**To do**. Below is a block of entries; repeat all of it exactly but omit the pictures.

══════════════════════════════

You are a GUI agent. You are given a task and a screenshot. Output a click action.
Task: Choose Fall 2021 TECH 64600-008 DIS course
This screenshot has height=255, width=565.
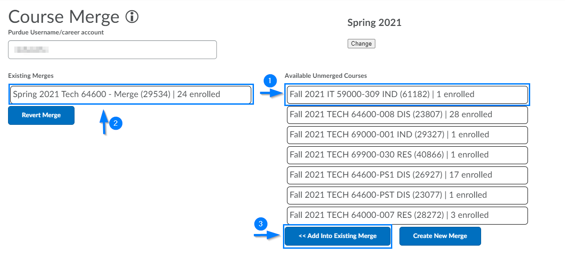(x=407, y=115)
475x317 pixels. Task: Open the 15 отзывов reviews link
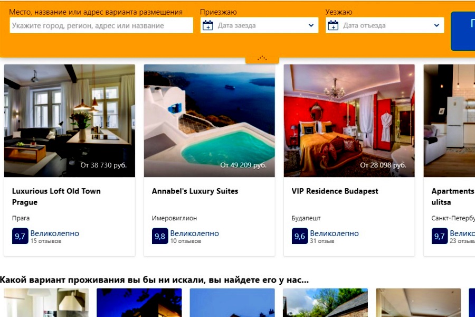point(46,241)
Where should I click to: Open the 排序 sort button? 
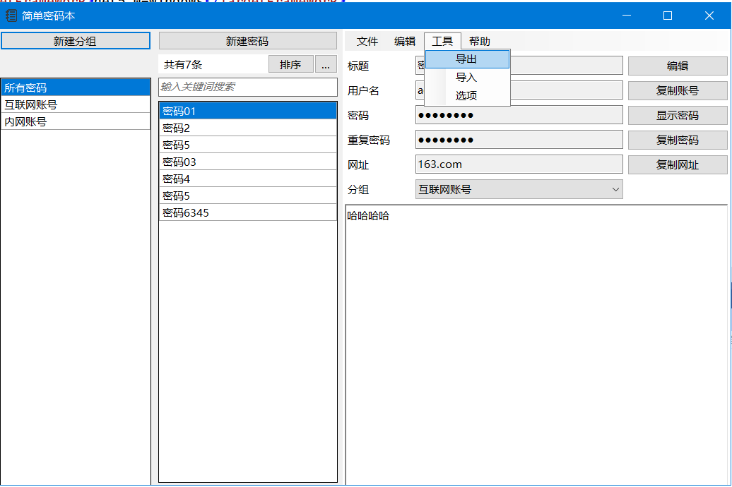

══════════════════════════════

**Answer box**.
You are a GUI agent. You are given a task and a screenshot. Output a click action.
Task: Choose Fall 2021 TECH 64600-008 DIS course
This screenshot has height=255, width=565.
(x=407, y=115)
475x317 pixels. Task: Open the 15 отзывов reviews link
point(46,241)
Where should I click to: Open the 排序 sort button? 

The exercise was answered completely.